Problem requirements: Go to the line with "Task: Switch to the 游戏/动漫 category tab" in the entries below and write out every line from there through the line with "Given: Click the flat line above Mar 9", exactly and without pictures.

Recorded data:
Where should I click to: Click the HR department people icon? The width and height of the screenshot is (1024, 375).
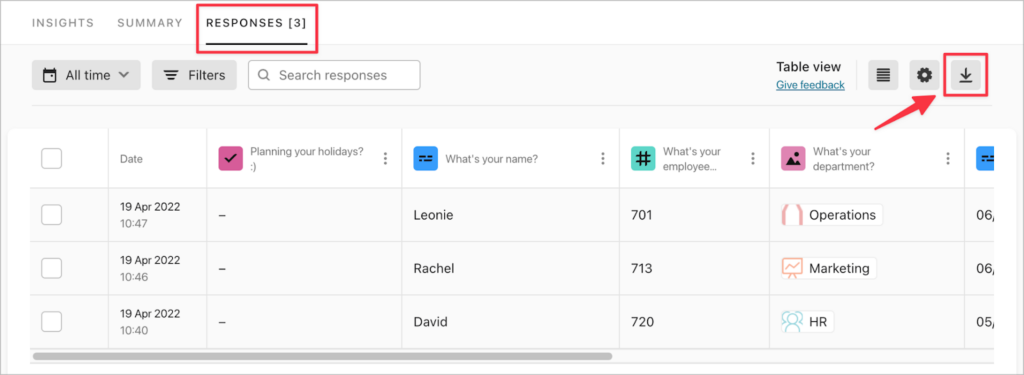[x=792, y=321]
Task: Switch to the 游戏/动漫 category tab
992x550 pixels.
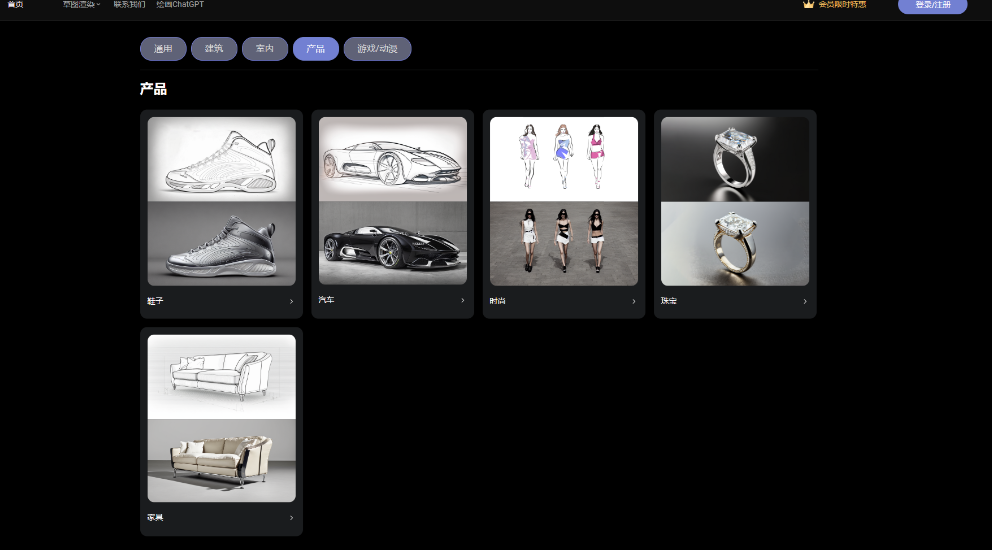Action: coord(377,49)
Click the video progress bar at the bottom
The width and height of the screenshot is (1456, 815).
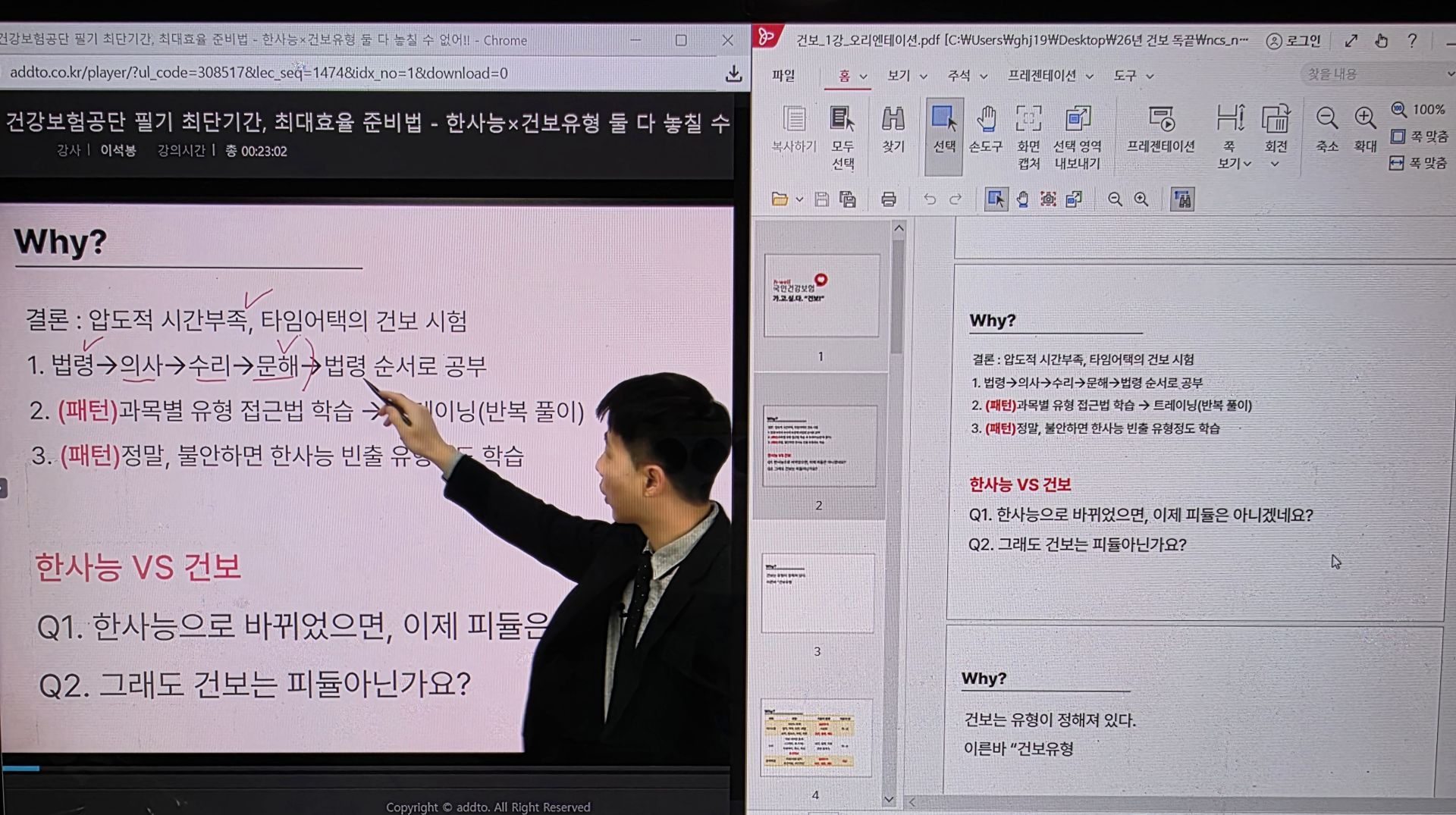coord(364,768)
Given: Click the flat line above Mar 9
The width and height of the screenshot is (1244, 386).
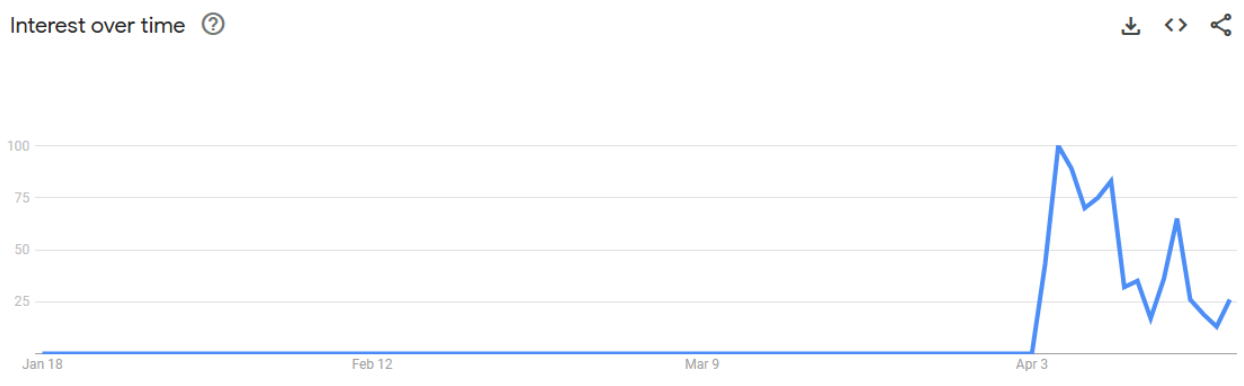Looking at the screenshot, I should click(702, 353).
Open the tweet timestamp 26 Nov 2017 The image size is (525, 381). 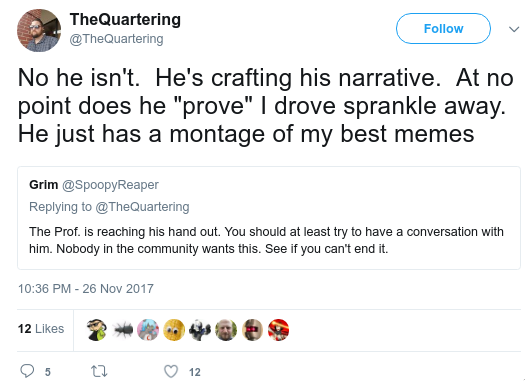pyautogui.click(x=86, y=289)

Solution for this task:
Task: Switch to the 游戏/动漫 category tab
992x550 pixels.
Action: coord(377,49)
Click the video progress bar at the bottom
The width and height of the screenshot is (1456, 815).
coord(364,768)
Given: Click the flat line above Mar 9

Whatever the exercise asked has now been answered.